PipelineContext provides a clean way to share this information without coupling components together.

Creating a Context

from document_extraction_tools.types import PipelineContext

# Empty context (default)
context = PipelineContext()

# Context with initial values
context = PipelineContext(
    context={
        "run_id": "extraction-2024-01-15-001",
        "batch_size": 100,
    }
)

Passing Context to the Pipeline

Pass the context when calling orchestrator.run():

from document_extraction_tools.runners import ExtractionOrchestrator
from document_extraction_tools.types import PipelineContext

# Create context
context = PipelineContext(
    context={
        "run_id": "daily-extraction-001",
    }
)

# Pass to orchestrator
await orchestrator.run(file_paths, context=context)

If no context is provided, an empty PipelineContext() is created automatically.

Accessing Context in Components

Every component method receives an optional context parameter. Access values using the context dictionary:

In a Reader

from document_extraction_tools.base import BaseReader
from document_extraction_tools.types import DocumentBytes, PathIdentifier, PipelineContext


class MyReader(BaseReader):
    def read(
        self, path_identifier: PathIdentifier, context: PipelineContext | None = None
    ) -> DocumentBytes:
        # Access context values safely
        run_id = context.context.get("run_id") if context else None

        # Use for logging
        print(f"[{run_id}] Reading: {path_identifier.path}")

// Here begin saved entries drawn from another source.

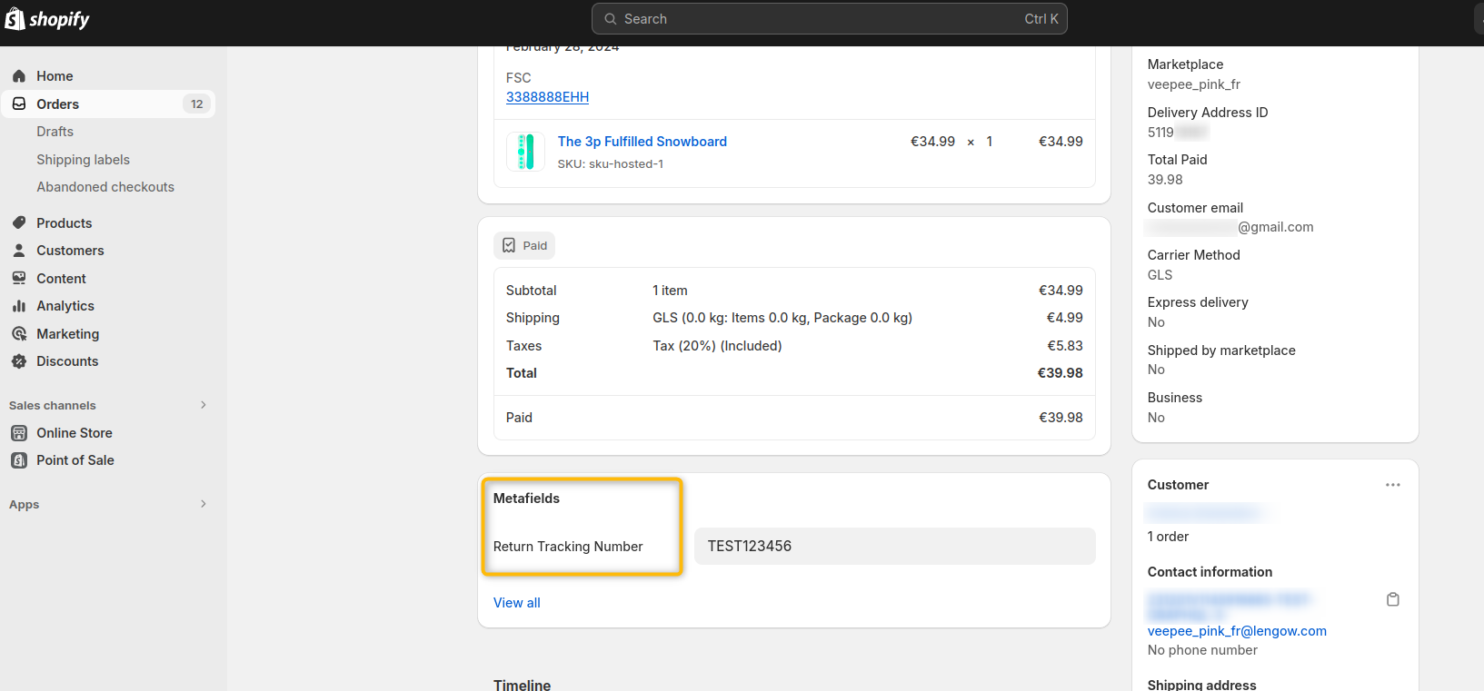Image resolution: width=1484 pixels, height=691 pixels.
Task: Expand the Sales channels section
Action: coord(203,405)
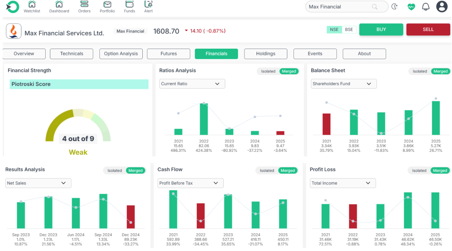Switch Balance Sheet to Isolated view
This screenshot has width=452, height=251.
[420, 71]
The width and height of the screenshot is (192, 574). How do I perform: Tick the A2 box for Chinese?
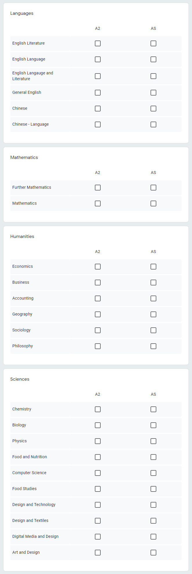pos(98,109)
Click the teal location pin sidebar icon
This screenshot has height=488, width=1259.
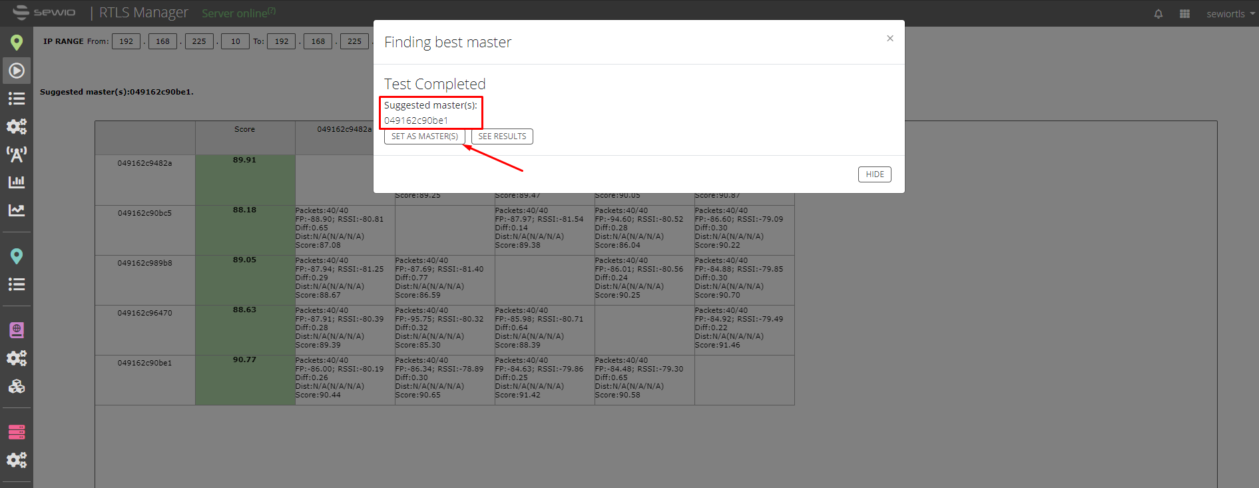(17, 256)
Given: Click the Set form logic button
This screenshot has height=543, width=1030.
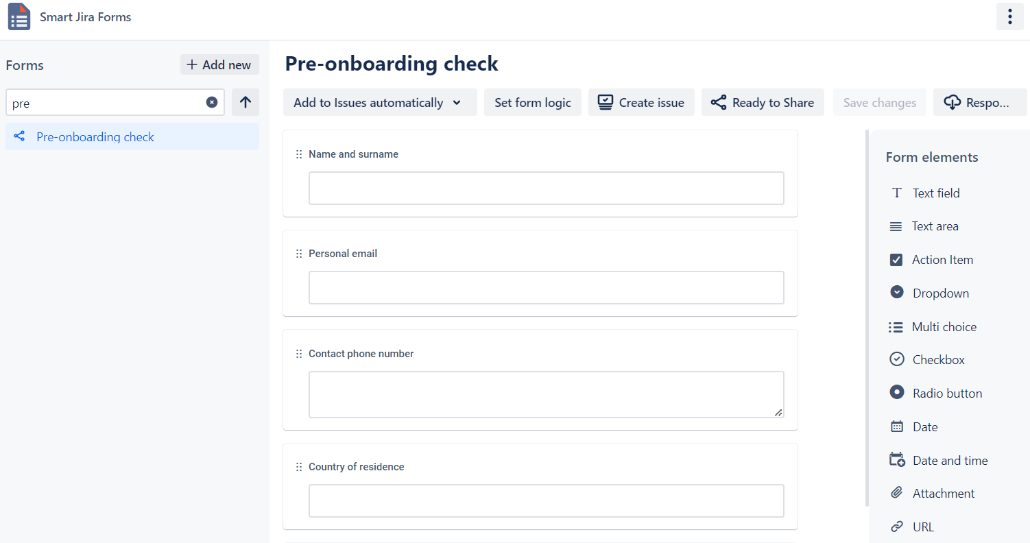Looking at the screenshot, I should (x=532, y=103).
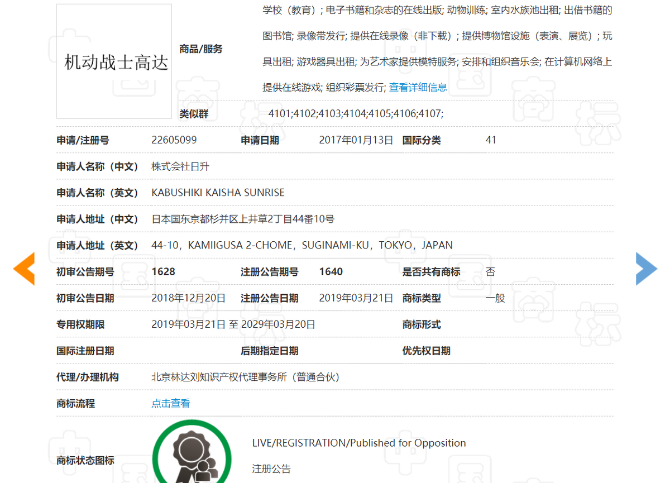Click the 机动战士高达 trademark image
Screen dimensions: 670x483
114,61
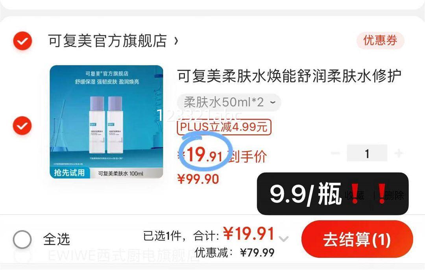Open the product thumbnail image
Viewport: 425px width, 270px height.
click(x=106, y=122)
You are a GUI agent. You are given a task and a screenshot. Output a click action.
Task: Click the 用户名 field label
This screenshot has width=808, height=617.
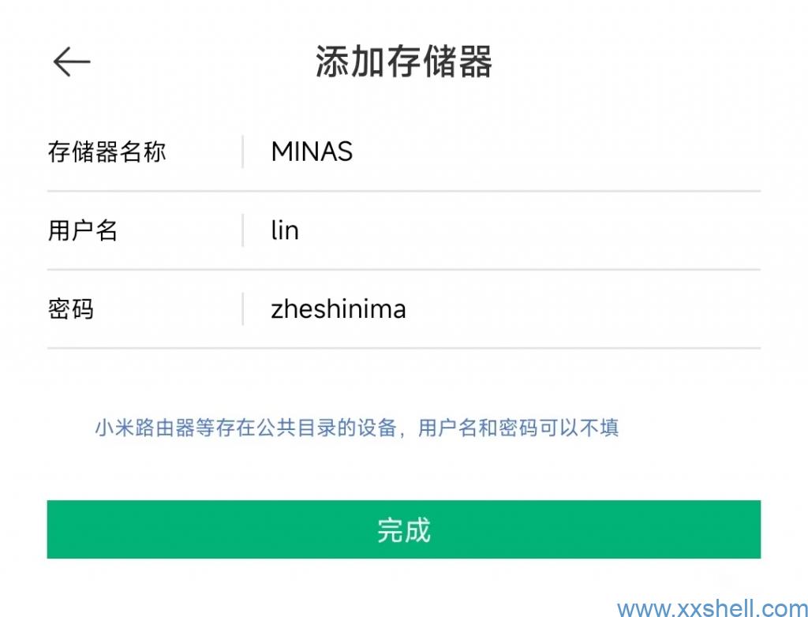[83, 230]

        with open(path_identifier.path, "rb") as f:
            return DocumentBytes(
                file_bytes=f.read(),
                path_identifier=path_identifier,
            )

In an Extractor

from document_extraction_tools.base import BaseExtractor
from document_extraction_tools.types import Document, ExtractionResult, PipelineContext


class MyExtractor(BaseExtractor):
    async def extract(
        self,
        document: Document,
        schema: type,
        context: PipelineContext | None = None,
    ) -> ExtractionResult:
        # Access runtime context values
        run_id = context.context.get("run_id") if context else None

        # Use context for logging/tracing
        print(f"[{run_id}] Extracting from: {document.id}")

        # Extract data
        result = await self._call_llm(document, schema)
        return ExtractionResult(data=result)

In an Exporter

from document_extraction_tools.base import BaseExtractionExporter
from document_extraction_tools.types import Document, ExtractionResult, PipelineContext


class MyExporter(BaseExtractionExporter):
    async def export(
        self,
        document: Document,
        data: ExtractionResult,
        context: PipelineContext | None = None,
    ) -> None:
        # Include context metadata in exports
        run_id = context.context.get("run_id") if context else "unknown"

        output = {
            "run_id": run_id,
            "document_id": document.id,
            "data": data.data.model_dump(),
            "metadata": data.metadata,
        }

        await self._save_to_database(output)

Common Use Cases

1. Run Tracking and Logging

import uuid
from datetime import datetime

context = PipelineContext(
    context={
        "run_id": str(uuid.uuid4()),
        "started_at": datetime.now().isoformat(),
    }
)

2. Batch Processing Metadata

context = PipelineContext(
    context={
        "batch_id": "batch-2024-01-15",
        "total_documents": len(file_paths),
    }
)

3. Correlation IDs for Distributed Tracing

context = PipelineContext(
    context={
        "correlation_id": request_id,  # From incoming request
        "trace_id": span.trace_id,     # From tracing system
        "span_id": span.span_id,
    }
)

Modifying Context During Execution

While PipelineContext is passed to all components, it's designed for read-mostly access. Components can read values but should be careful about modifications since multiple documents may be processed concurrently.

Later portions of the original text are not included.